Closed MikuChan03 closed 3 months ago
I suspect this one:
https://git.kernel.dk/cgit/linux/commit/?h=io_uring-6.9&id=0a3737db8479b77f95f4bfda8e71b03c697eb56a
will fix it, it just went upstream today and should find its way into the stable kernels shortly.
@axboe Senpai, just so you know. After building the newest kernel from your linux-block repo, we don't get any cqe for reading from the timerfd at all. It's true that the mentioned patch makes it so the EGAIN error disappears, but instead we get nothing at all.
Took a quick look, and this is actually a bug in timerfd. It doesn't deal with nonblocking reads at all, properly. For any type of read, it'll always attempt to wait, even though there's data to be read. We can work around this in io_uring, but I'll fix the timerfd side as well as that is just not acceptable.
Here's the timerfd fix:
https://lore.kernel.org/linux-fsdevel/b4059ed0-5567-44e7-95f7-f7e4b227501c@kernel.dk/
And here are the io_uring fixes. This will make it work independently of the timerfd fix, but multishot mode cannot be support with timerfd not properly supporting nonblocking reads. Once the timerfd patch is in, multishot timerfd reads will work just fine:
axboe@m2max-kvm ~> ./timerfd
pipe operation
res 70 flags 3
timerfd operation
res 8 flags 10003
timerfd operation
res 8 flags 20003
timerfd operation
res 8 flags 30003
but before that and with just the below io_uring fixes, timerfd reading will be singleshot. In other words, it will never have IORING_CQE_F_MORE set, and will require re-arming every time.
https://lore.kernel.org/io-uring/20240401175306.1051122-1-axboe@kernel.dk/
Neglected to mention, multishot will work even with the limited timerfd support if you just create the timerfd with TFD_NONBLOCK. That'll work regardless of whether or not the timerfd patch is included in the kernel. So at least for now it can be a suitable work-around for dealing with timerfds in multishot mode.

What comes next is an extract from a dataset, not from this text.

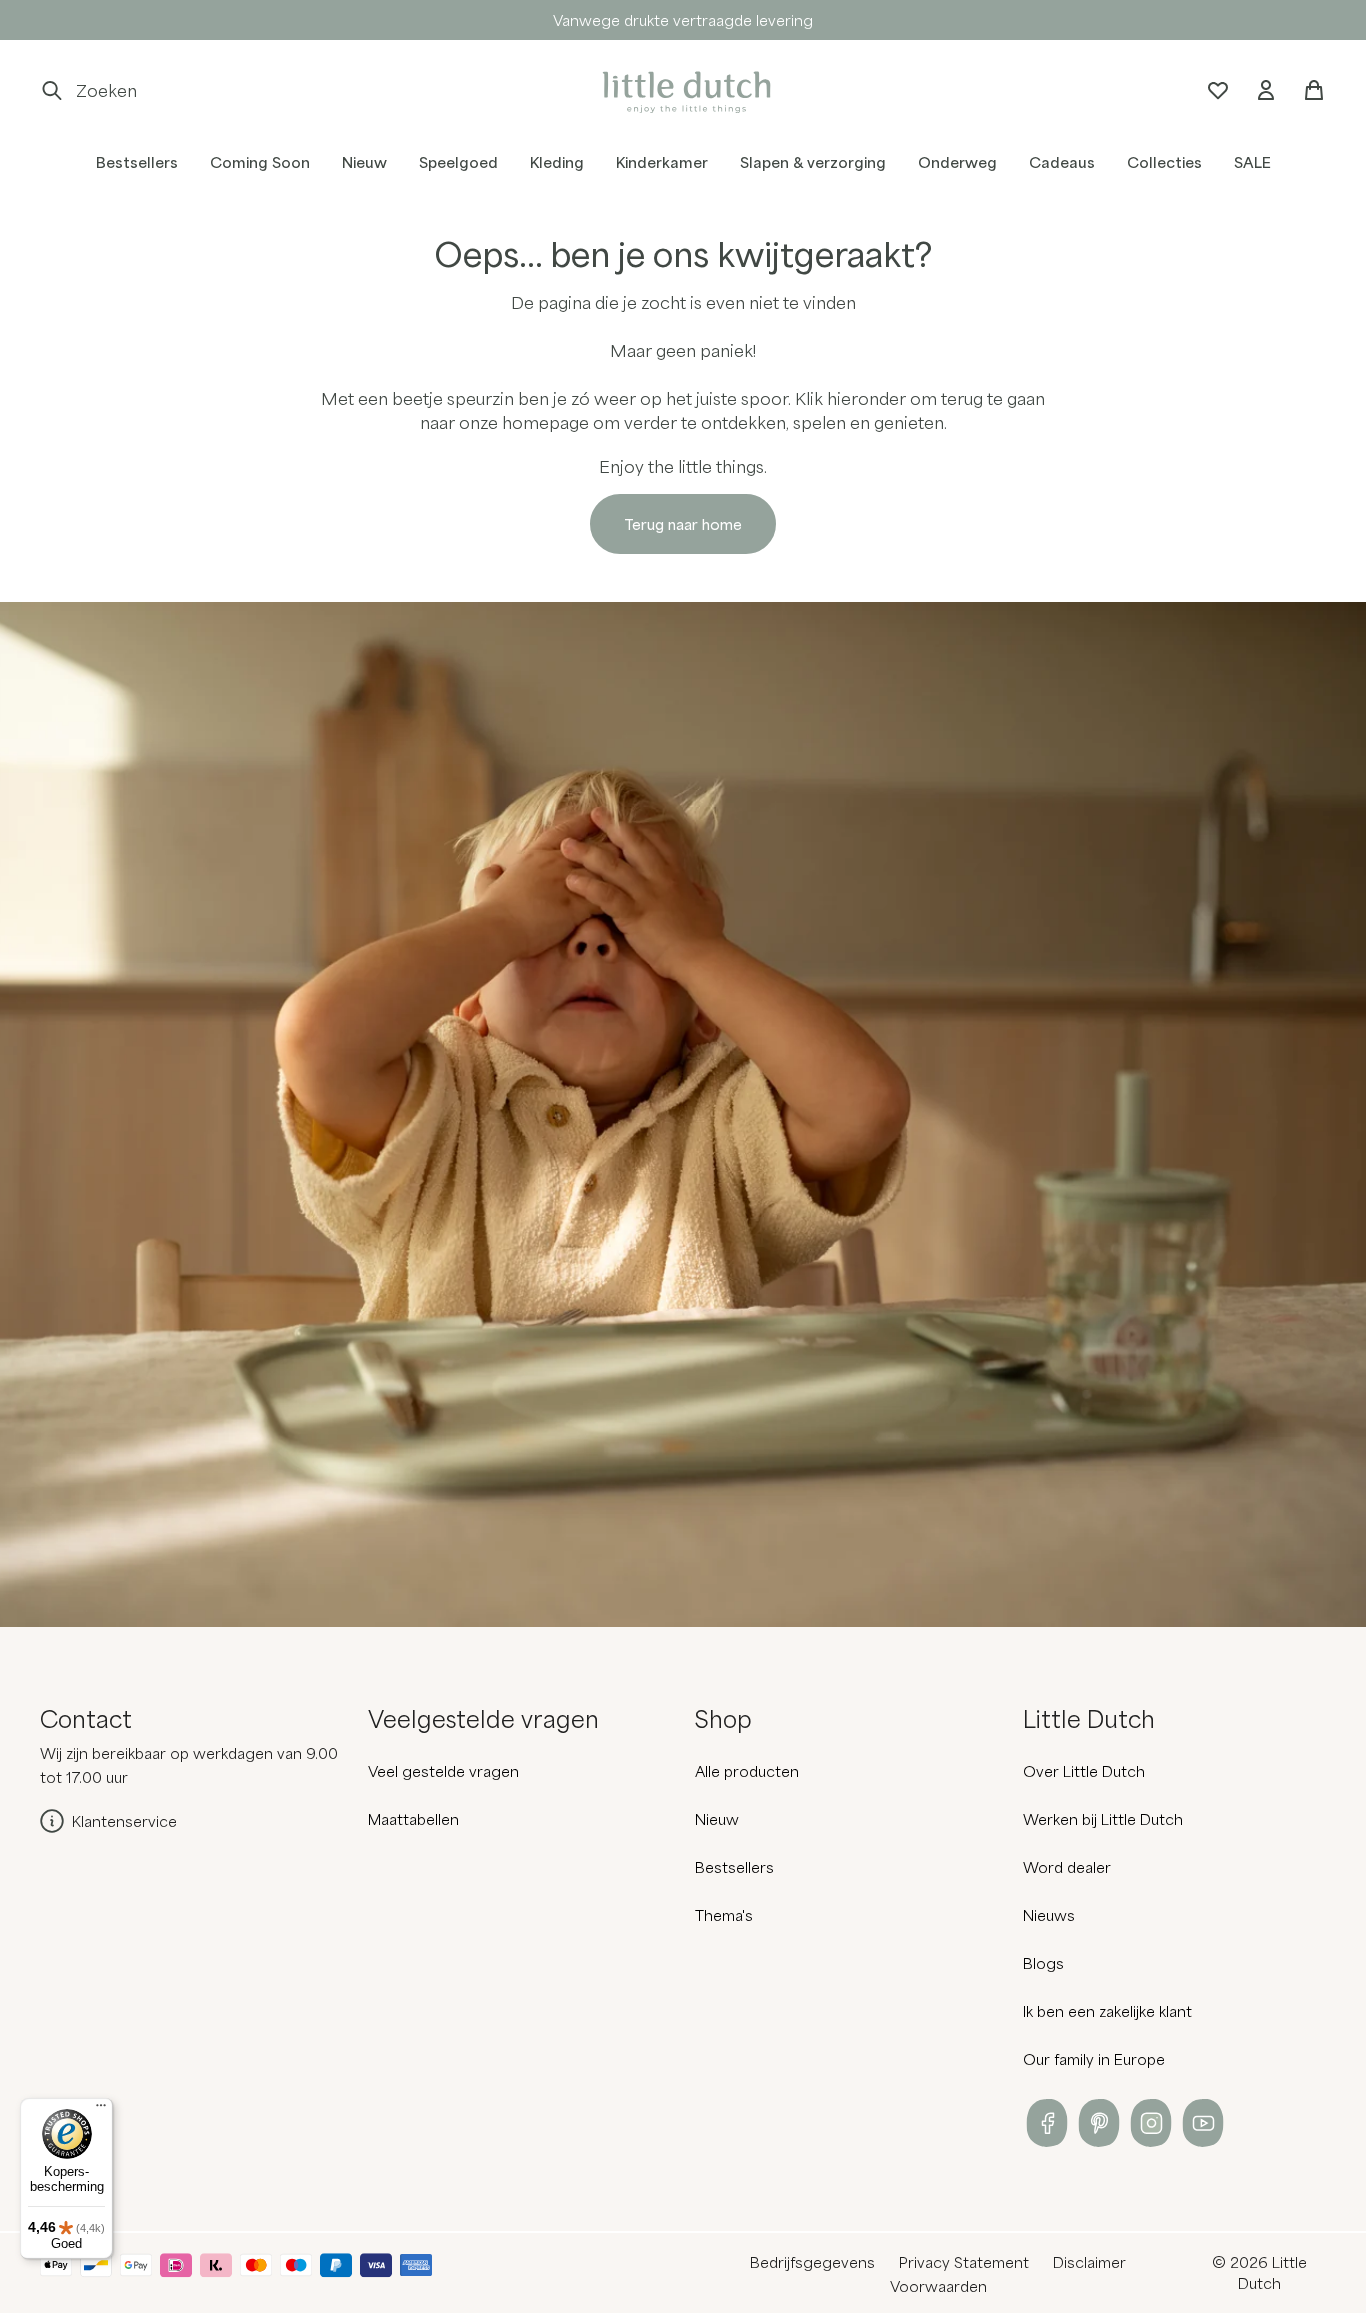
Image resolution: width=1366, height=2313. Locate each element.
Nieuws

Thank you such much! I'll say, since even a successful nonblocking read operation on a timerfd always sets EAGAIN and that throws off aio stuff, does that mean that as of today, no one has used timerfd in an aio context where the errno matters? That would be scawwy ._.
It'll work fine without multishot, which is a fairly new addition on the read side. Even without the timerfd fix for proper non-block reading, it won't block and it'll return the right result. It'll just be less efficient as it needs to go through io-wq, rather than being purely poll triggered. No results are being lost. FWIW, io_uring/liburing doesn't use errno at all, errors are returned directly. errno doesn't work properly for async IO.

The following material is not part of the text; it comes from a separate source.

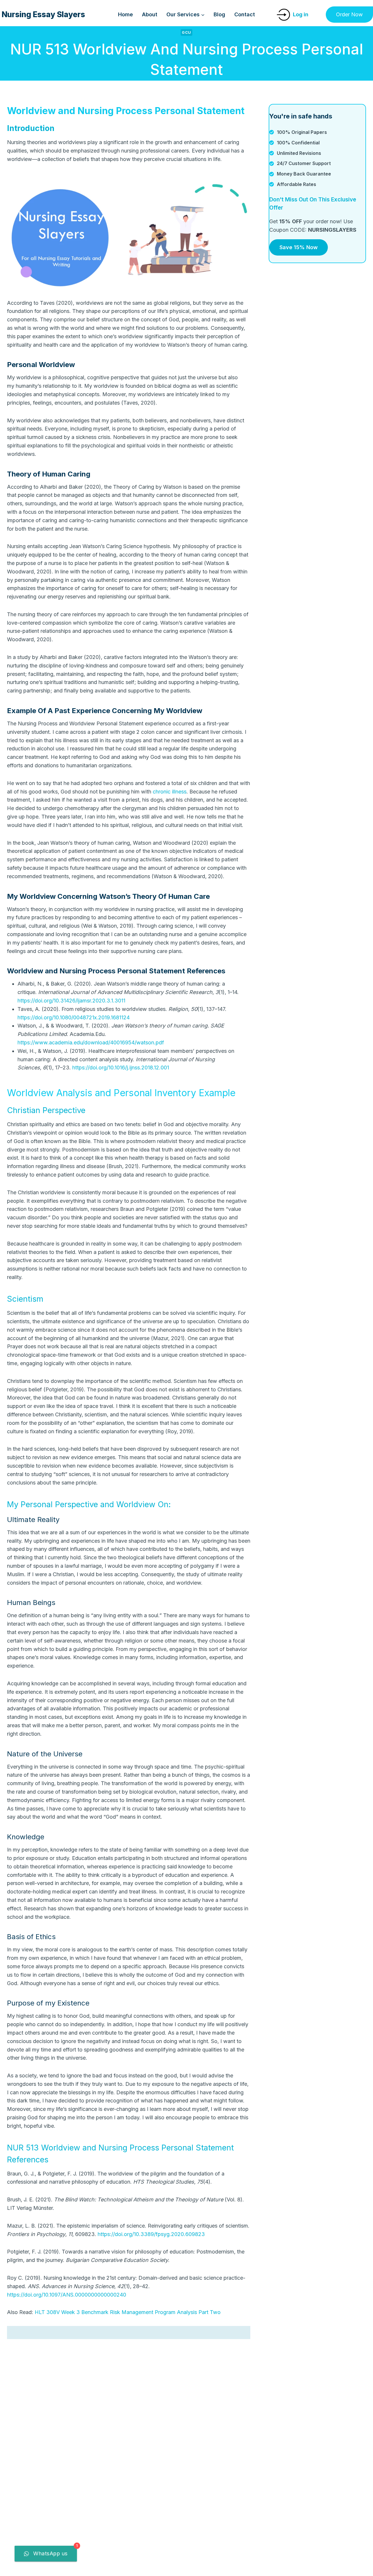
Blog (219, 14)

Marking as closed, fix is queued and will go upstream later this week and bubble back to stable. Hopefully for 6.10 I'll have the timerfd fix in as well.
Hello!
When using io_uring_prep_read_multishot to read from a timerfd, io_uring_wait_cqe waits until the timerfd elapses and then returns EAGAIN in cqe->res. Using io_uring_prep_read_multishot to read from a pipe works. Using io_uring_prep_read to read from a timerfd works. I'm using only the basic functions.
Thanks.